╭─ GIVEN RECORDS

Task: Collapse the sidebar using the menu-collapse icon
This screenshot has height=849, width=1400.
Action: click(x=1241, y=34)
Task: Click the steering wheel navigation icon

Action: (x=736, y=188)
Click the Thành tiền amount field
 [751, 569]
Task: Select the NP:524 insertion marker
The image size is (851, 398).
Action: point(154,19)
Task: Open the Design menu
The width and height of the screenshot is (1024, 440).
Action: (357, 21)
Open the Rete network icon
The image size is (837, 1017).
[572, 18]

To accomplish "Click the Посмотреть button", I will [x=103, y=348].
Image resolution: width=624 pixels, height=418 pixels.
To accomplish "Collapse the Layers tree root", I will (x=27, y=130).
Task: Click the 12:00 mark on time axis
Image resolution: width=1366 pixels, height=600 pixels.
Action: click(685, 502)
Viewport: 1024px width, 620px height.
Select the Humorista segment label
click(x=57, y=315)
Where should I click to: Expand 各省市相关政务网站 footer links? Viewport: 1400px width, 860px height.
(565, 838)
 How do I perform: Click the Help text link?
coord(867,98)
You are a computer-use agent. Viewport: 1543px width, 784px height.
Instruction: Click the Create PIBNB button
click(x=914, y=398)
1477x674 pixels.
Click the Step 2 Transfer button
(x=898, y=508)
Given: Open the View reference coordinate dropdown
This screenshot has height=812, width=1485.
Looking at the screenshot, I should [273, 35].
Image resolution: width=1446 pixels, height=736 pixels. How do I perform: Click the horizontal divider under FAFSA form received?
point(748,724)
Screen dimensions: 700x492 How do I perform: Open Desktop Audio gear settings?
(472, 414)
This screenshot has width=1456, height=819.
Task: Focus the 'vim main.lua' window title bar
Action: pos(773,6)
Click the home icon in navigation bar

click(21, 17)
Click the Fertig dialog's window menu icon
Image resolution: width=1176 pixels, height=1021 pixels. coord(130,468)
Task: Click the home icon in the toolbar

╰─

**THE REQUEST:** Copy out everything from the line that contains "How do I perform: Click the Help text link?" down to the line that contains "point(748,724)", both lines included, without any change.

**ANSWER:**
 How do I perform: Click the Help text link?
coord(867,98)
You are a computer-use agent. Viewport: 1543px width, 784px height.
Instruction: Click the Create PIBNB button
click(x=914, y=398)
1477x674 pixels.
Click the Step 2 Transfer button
(x=898, y=508)
Given: Open the View reference coordinate dropdown
This screenshot has height=812, width=1485.
Looking at the screenshot, I should [273, 35].
Image resolution: width=1446 pixels, height=736 pixels. How do I perform: Click the horizontal divider under FAFSA form received?
point(748,724)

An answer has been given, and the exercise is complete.